▸ Problem details
Return exactly the span of lines in the following data that opens with the line containing "Ile chrzestny daje" and closes with the line containing "Kategorie (267, 2346)". Include nothing else.

Extracted information section start

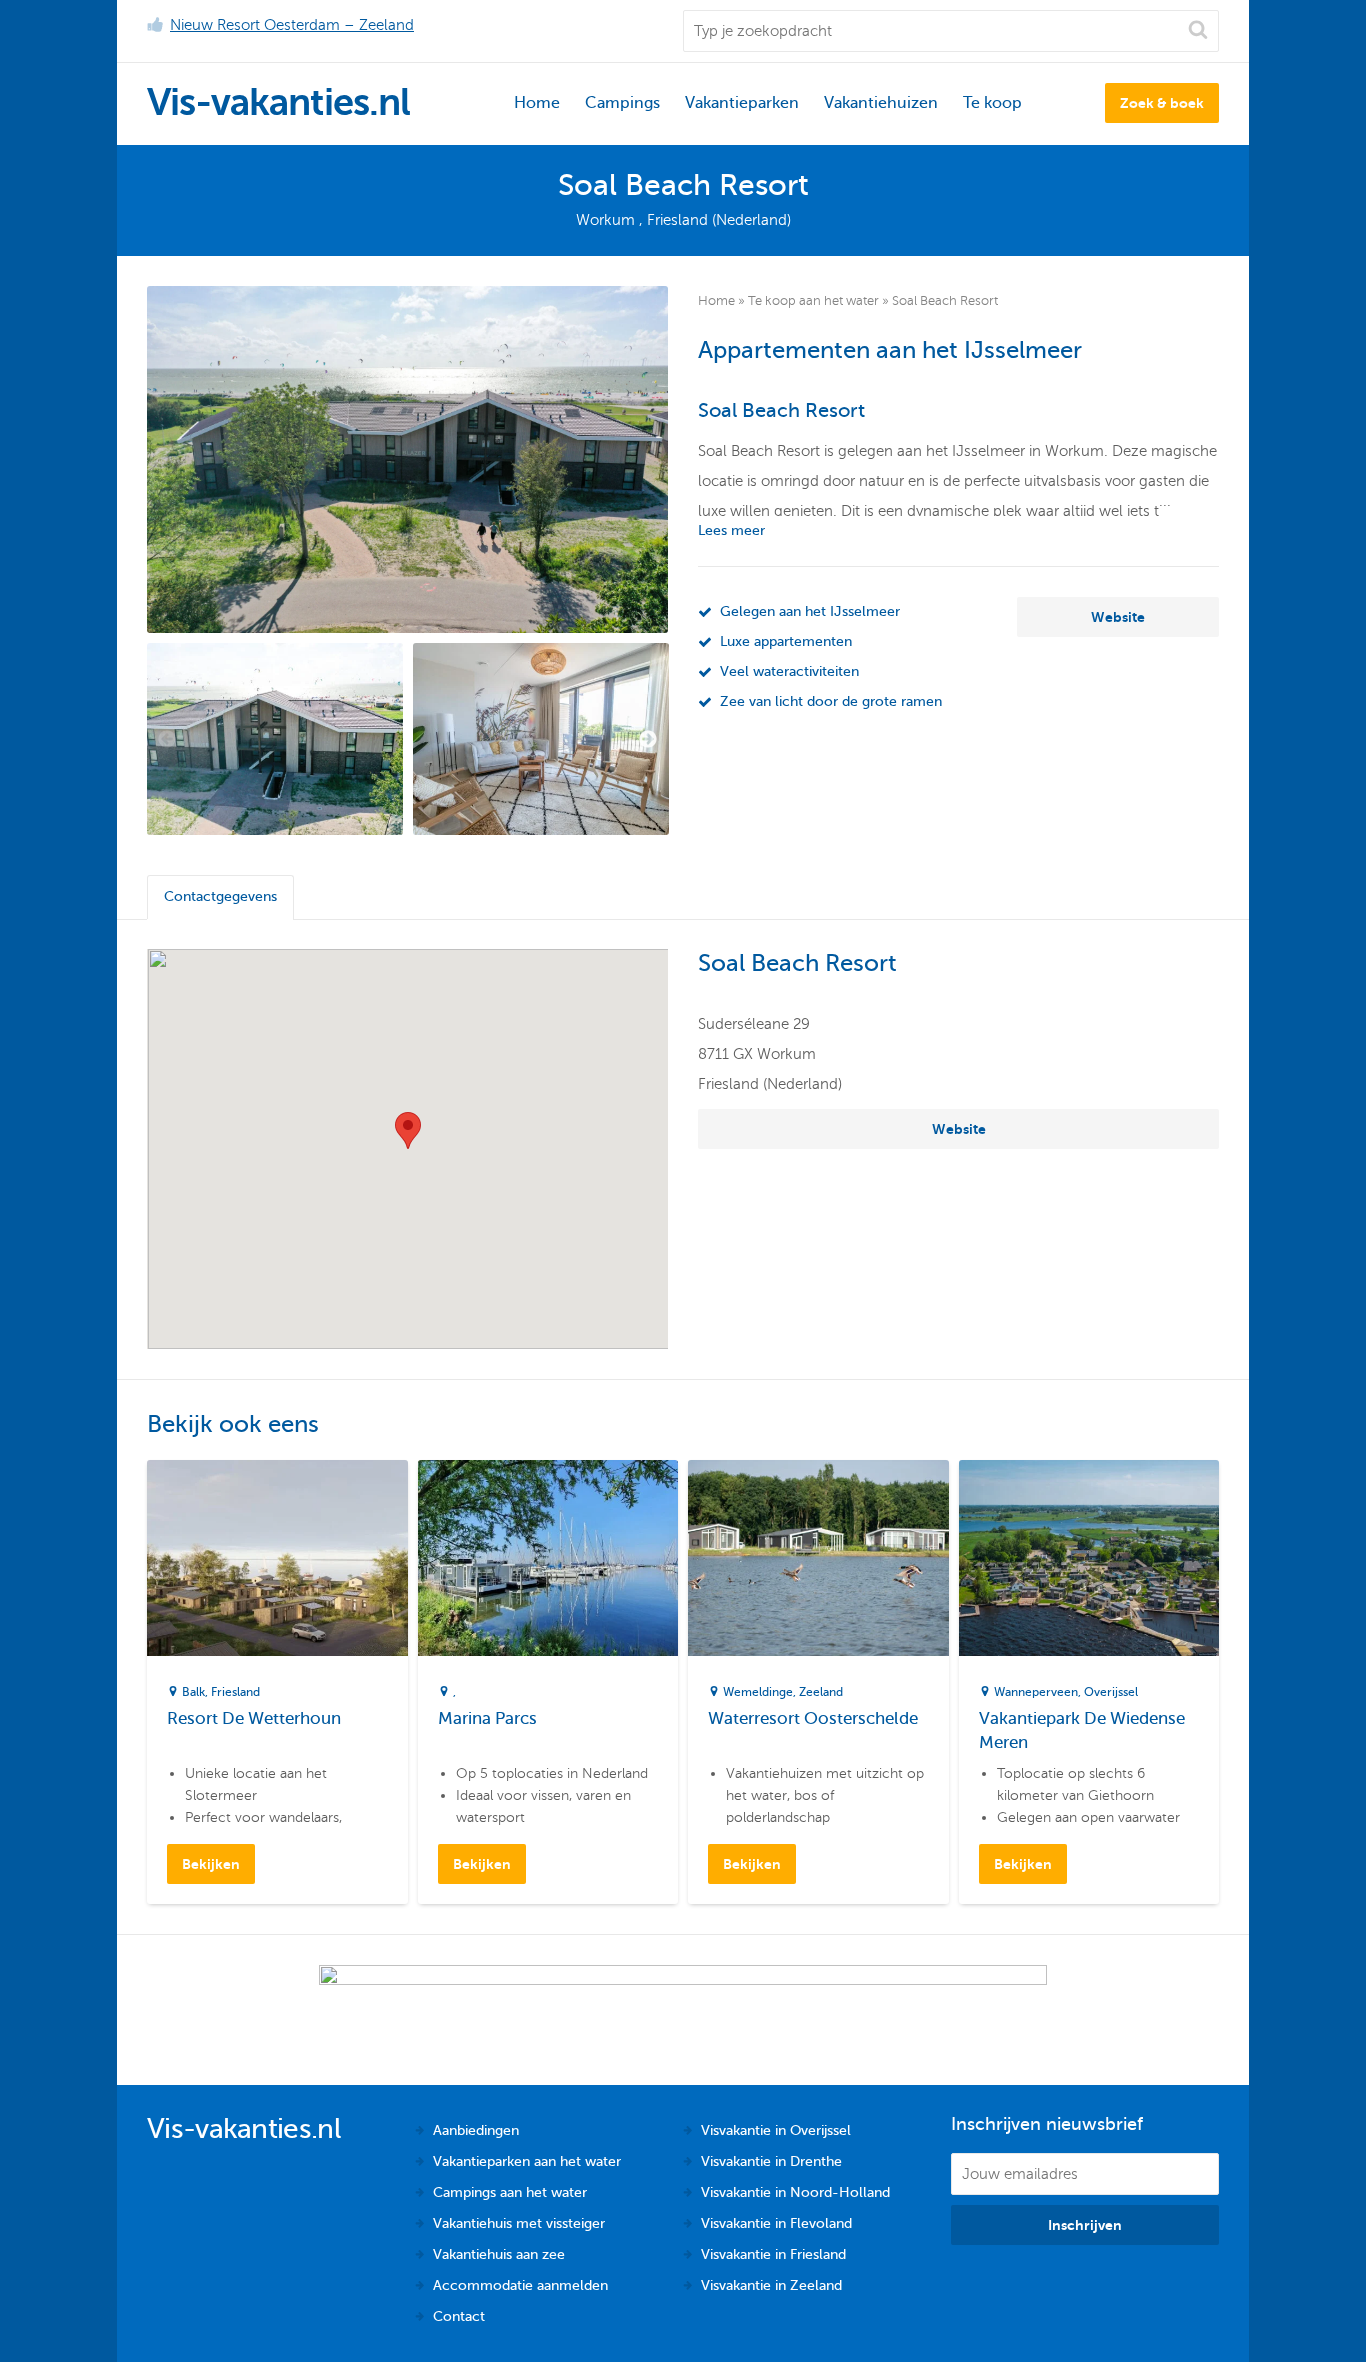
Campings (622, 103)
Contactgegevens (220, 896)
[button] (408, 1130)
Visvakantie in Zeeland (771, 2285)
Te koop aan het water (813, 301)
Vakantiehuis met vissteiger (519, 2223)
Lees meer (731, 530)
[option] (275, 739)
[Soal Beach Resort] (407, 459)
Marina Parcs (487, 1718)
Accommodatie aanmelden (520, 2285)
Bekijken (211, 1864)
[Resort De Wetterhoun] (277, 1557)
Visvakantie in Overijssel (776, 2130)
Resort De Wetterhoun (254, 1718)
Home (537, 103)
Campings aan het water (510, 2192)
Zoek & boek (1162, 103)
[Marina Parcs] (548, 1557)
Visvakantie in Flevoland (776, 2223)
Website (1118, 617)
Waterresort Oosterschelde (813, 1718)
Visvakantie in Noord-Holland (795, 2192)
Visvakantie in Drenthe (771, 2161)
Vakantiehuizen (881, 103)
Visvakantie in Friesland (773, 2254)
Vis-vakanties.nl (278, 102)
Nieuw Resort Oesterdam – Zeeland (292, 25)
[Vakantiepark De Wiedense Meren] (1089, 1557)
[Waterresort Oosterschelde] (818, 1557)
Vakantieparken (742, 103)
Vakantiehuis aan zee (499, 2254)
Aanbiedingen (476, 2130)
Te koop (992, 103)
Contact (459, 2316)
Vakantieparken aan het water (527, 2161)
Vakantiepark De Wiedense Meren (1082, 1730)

Extracted information section end
Extracted information section start

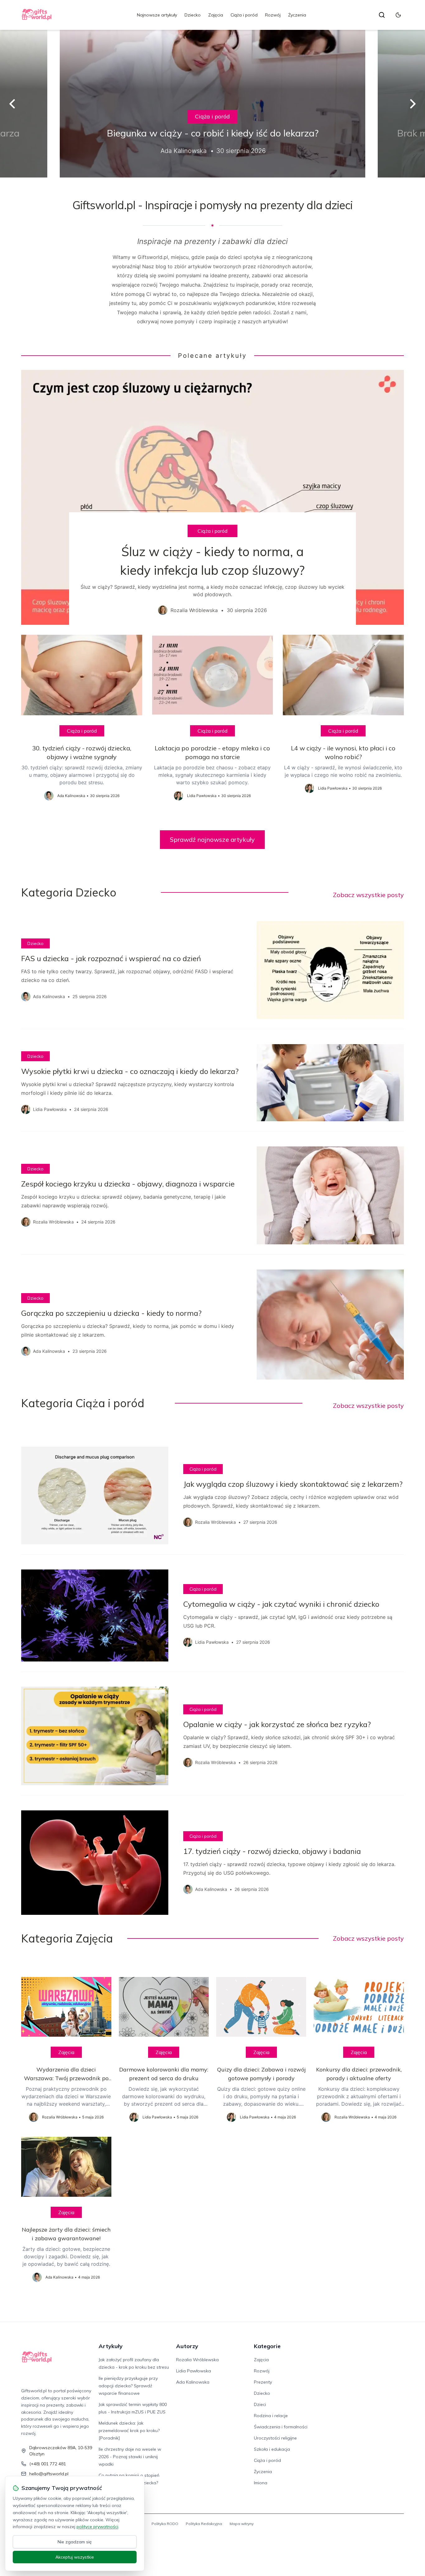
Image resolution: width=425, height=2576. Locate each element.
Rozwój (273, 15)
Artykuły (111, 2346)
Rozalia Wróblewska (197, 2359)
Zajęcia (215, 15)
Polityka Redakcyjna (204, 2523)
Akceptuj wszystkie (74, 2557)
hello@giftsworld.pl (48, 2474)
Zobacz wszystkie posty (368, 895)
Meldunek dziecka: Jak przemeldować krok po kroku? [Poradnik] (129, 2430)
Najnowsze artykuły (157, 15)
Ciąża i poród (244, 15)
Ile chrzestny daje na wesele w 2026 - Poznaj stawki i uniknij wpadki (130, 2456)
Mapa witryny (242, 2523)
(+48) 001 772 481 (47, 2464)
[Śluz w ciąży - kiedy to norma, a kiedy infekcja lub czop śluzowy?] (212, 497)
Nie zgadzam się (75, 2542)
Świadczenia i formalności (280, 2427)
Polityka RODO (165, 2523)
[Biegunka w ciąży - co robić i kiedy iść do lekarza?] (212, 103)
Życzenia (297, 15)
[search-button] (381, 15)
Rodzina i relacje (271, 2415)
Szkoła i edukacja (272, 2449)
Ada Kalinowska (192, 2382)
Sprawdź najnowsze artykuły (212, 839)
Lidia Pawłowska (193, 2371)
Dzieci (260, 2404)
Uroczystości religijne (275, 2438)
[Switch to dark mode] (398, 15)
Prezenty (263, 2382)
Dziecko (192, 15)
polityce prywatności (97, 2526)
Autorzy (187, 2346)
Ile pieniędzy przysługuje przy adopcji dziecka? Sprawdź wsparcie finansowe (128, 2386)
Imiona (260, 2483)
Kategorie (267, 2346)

Extracted information section end
Extracted information section start

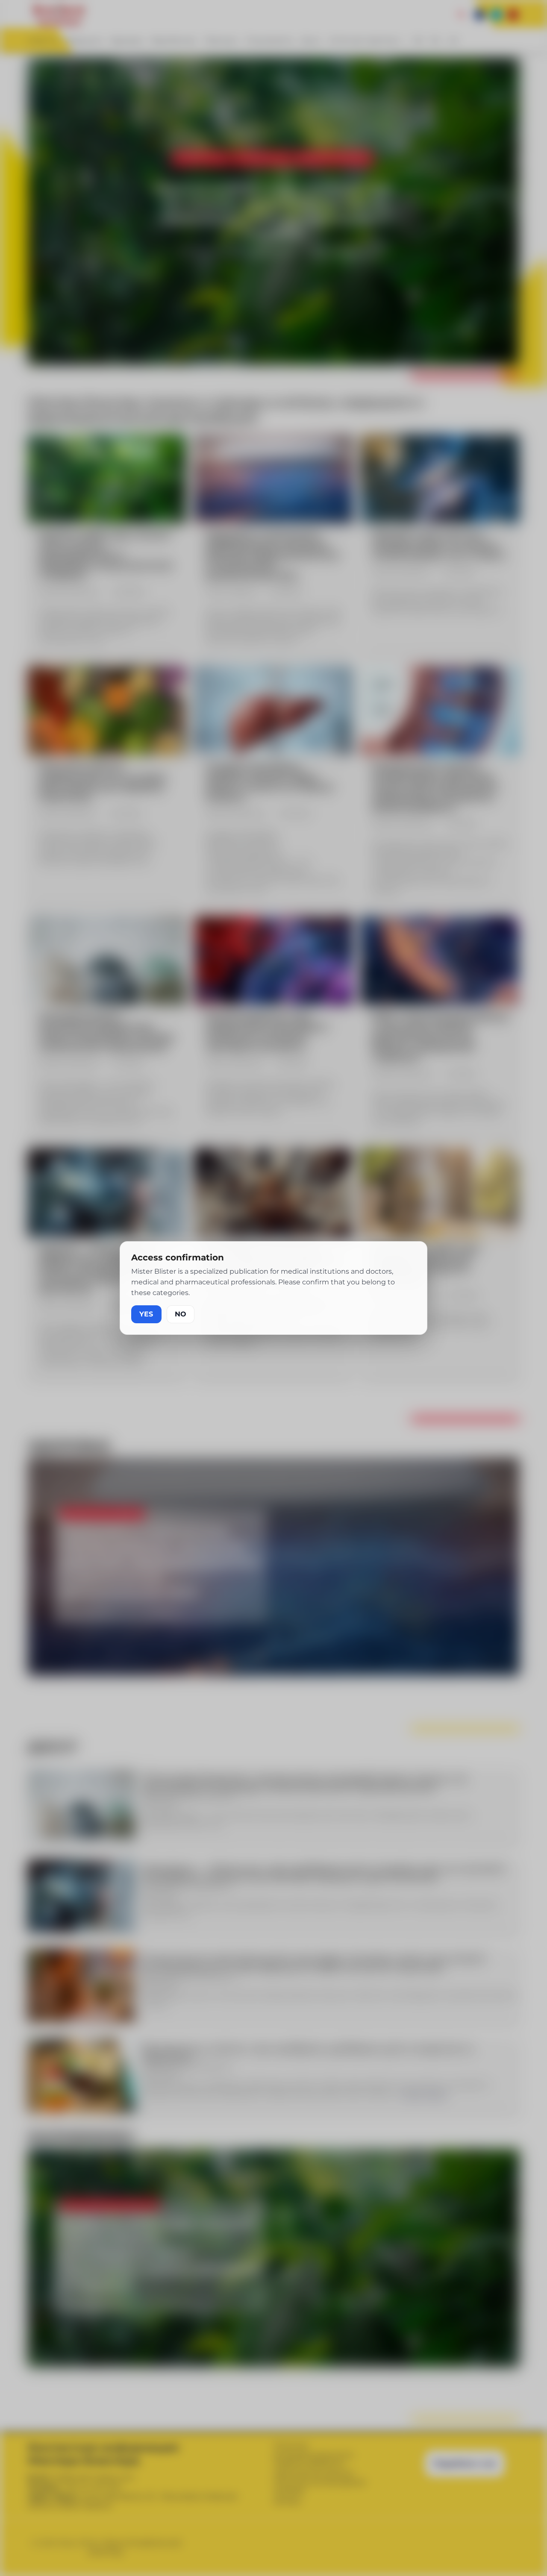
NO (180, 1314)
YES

Extracted information section end

▸ Result for this exercise
Ile chrzestny daje na wesele w 2026 - Poznaj stawki i uniknij wpadki (130, 2456)
Mapa witryny (242, 2523)
(+48) 001 772 481 (47, 2464)
[Śluz w ciąży - kiedy to norma, a kiedy infekcja lub czop śluzowy?] (212, 497)
Nie zgadzam się (75, 2542)
Świadczenia i formalności (280, 2427)
Polityka RODO (165, 2523)
[Biegunka w ciąży - co robić i kiedy iść do lekarza?] (212, 103)
Życzenia (297, 15)
[search-button] (381, 15)
Rodzina i relacje (271, 2415)
Szkoła i edukacja (272, 2449)
Ada Kalinowska (192, 2382)
Sprawdź najnowsze artykuły (212, 839)
Lidia Pawłowska (193, 2371)
Dzieci (260, 2404)
Uroczystości religijne (275, 2438)
[Switch to dark mode] (398, 15)
Prezenty (263, 2382)
Dziecko (192, 15)
polityce prywatności (97, 2526)
Autorzy (187, 2346)
Ile pieniędzy przysługuje przy adopcji dziecka? Sprawdź wsparcie finansowe (128, 2386)
Imiona (260, 2483)
Kategorie (267, 2346)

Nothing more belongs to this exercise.